In the plea, the following assertions are made:

  • The petitioner pointed out that under the CGST Act, anyone who is dissatisfied by an order issued by the Appellate Authority under Section 107 or the Revisional Authority under Section 108 has three months to appeal to the Appellate Tribunal under Section 112. Despite the presence of such a clear legal mandate, the Centre has taken no action to establish a National Bench or other Appellate Tribunal Benches.
  • The petitioner also claimed that the Department of Revenue had stated in response to a catena of representations filed by aggrieved litigants that the reason for the delay in forming the Appellate Tribunal was because the Madras High Court had ordered the Central government to amend the CGST Act in the case of Revenue Bar Association v. Union Of India and Consider appointing lawyers with more than 10 years of experience as Judicial Members of the Tribunal’s National and Other Benches.

-Report by YASHVARDHAN SHARMA

Dr. Justice D. Y. Chandrachud, Judge and Chairman, e-committee of the Supreme Court of India, addressed some crucial statements at the live streaming of Gujarat High Court proceedings event, underlining the importance of the Live Streaming Court’s activities.

He emphasized that live streaming has become essential and that it increases clarity. “Even when the pandemic is over, live streaming will help to exemplify court proceedings and spread the message that courts are for the people. “Learners recognize that judges are doing their jobs properly.” He added. He also addressed the widespread misunderstandings about how judges work. “We are targeted for the vacations we take,” he added,” Judges, on the other hand, work 24 hours a day; but people don’t comprehend the magnitude of the job that judges perform even while they are on vacation.”

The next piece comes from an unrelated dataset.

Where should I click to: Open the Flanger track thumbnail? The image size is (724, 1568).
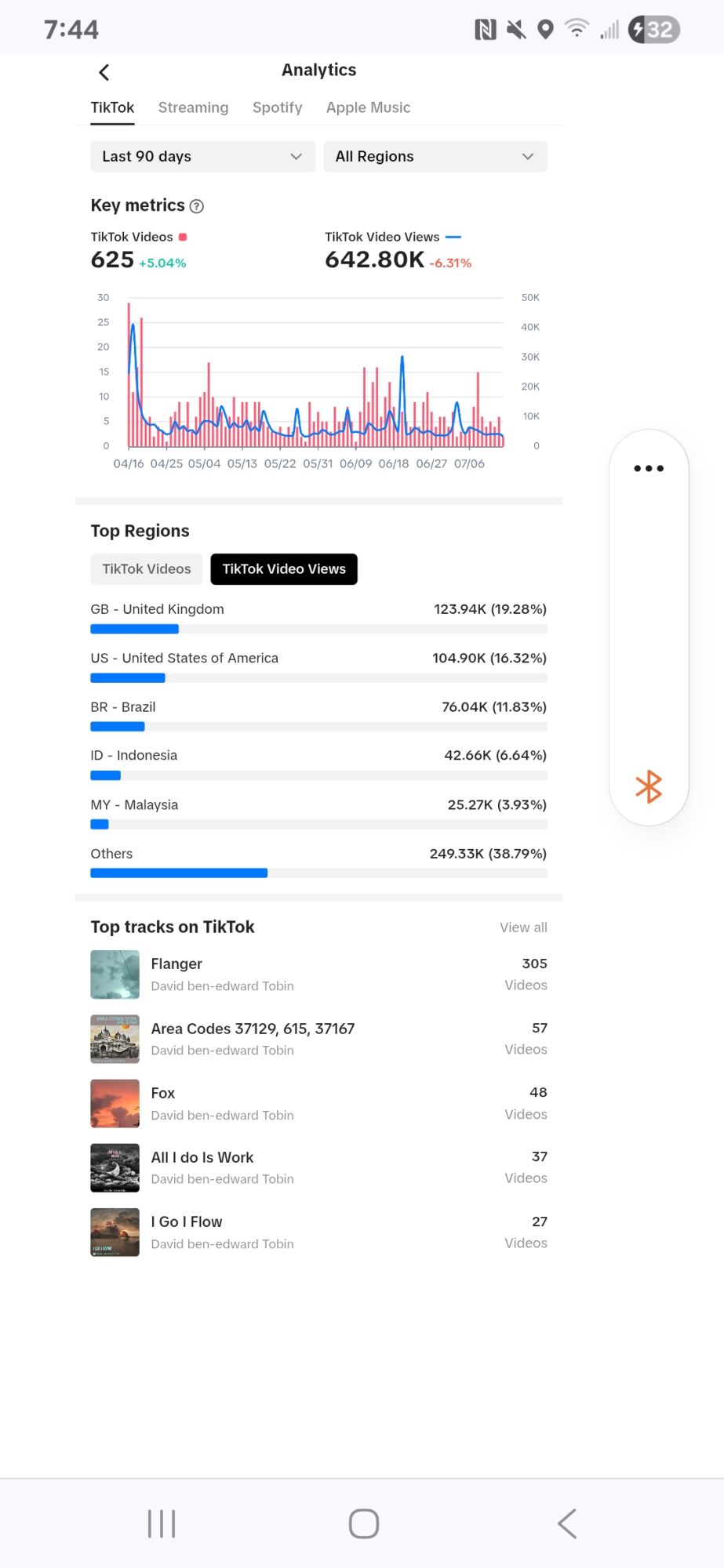pyautogui.click(x=115, y=975)

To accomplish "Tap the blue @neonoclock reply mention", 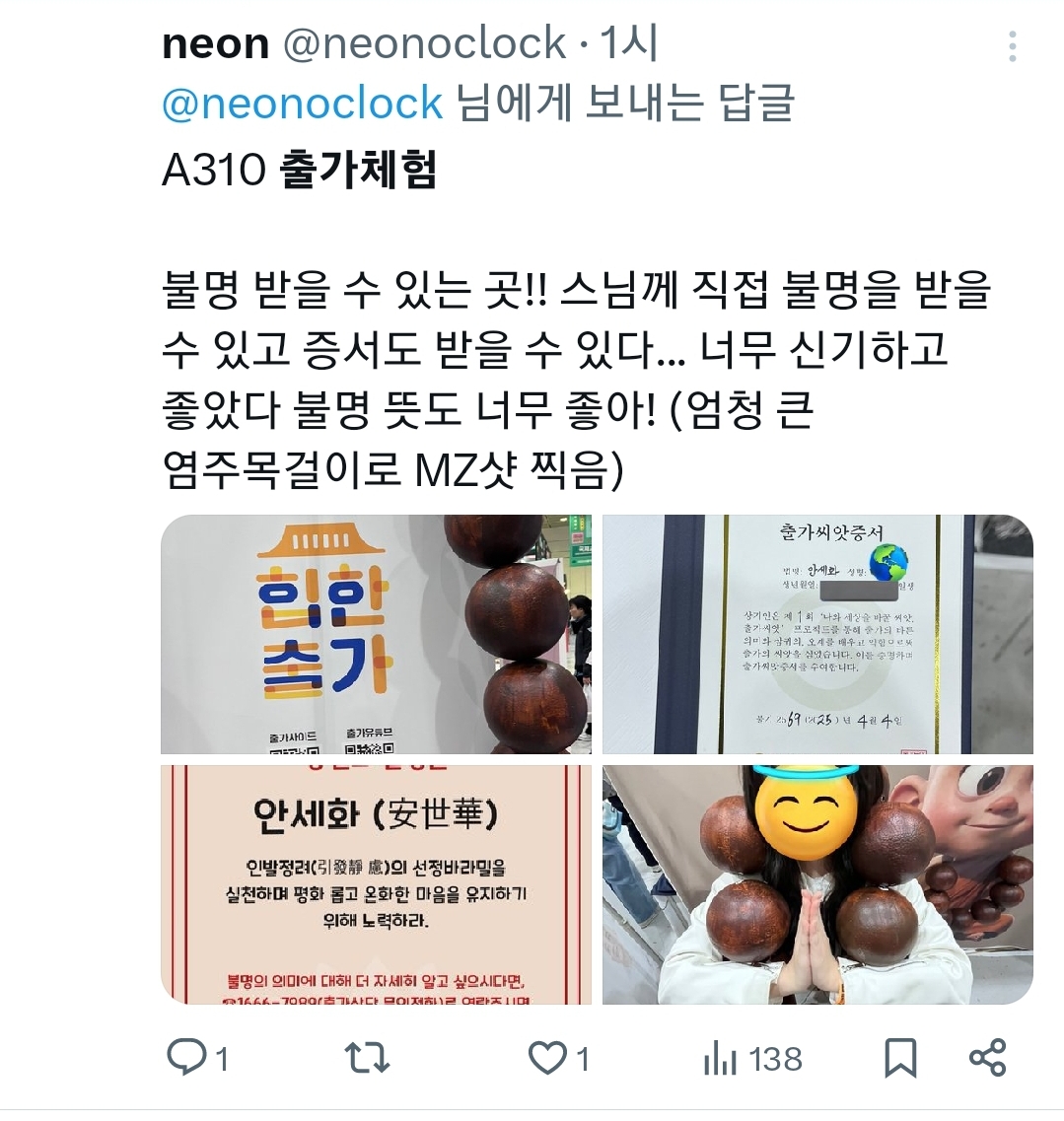I will [x=303, y=103].
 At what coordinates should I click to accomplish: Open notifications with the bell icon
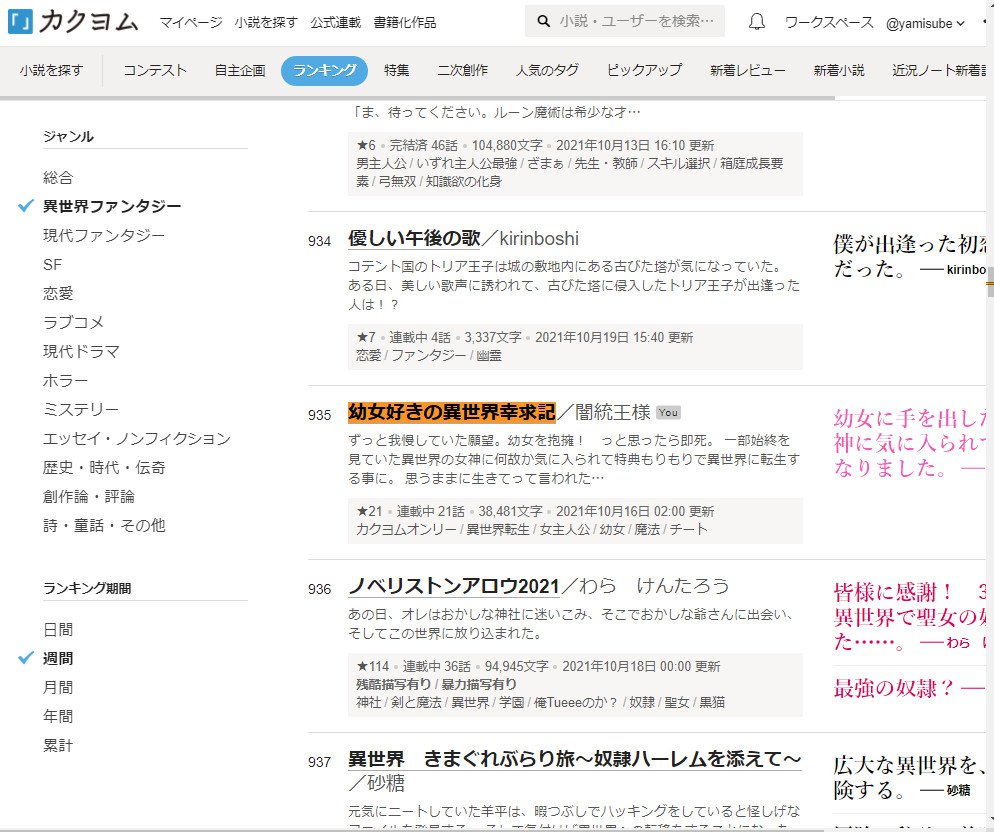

N.V. Ramana, India’s Chief Justice, has stated that live-streaming of Supreme Court hearings may begin shortly, and that practicalities are being worked out to make this possible.

According to India’s Chief Justice, people currently acquire information about court proceedings through the media, “In effect, information from the courts is filtered by agents. Due to the lack of context, there is occasionally a communication loss during the proceeding, resulting in misinterpretation of questions asked and observations made by the bench. “Vested interests can exaggerate these misunderstandings to mock or defame the institution,” he said. It is this lack of direct access that allows for misconceptions to grow. The best treatment for the aforementioned issue is the formalization of live streaming of court sessions. Live-streaming of proceedings is crucial for information dissemination, which is a core component of Article 19.” People can acquire first-hand information about the entire proceedings and the judges’ judgments with such direct access, he said, “leaving little opportunity for any wrongdoing.”

The Supreme Court had previously stated that the court’s proceedings should be live-streamed in cases of constitutional significance. Gujarat High Court Chief Justice Vikram Nath remarked during the virtual inauguration, “Going live requires bravery, confidence, and, most importantly, conviction. The live-streaming guidelines are unanimously approved by all of my brother and sister judges.”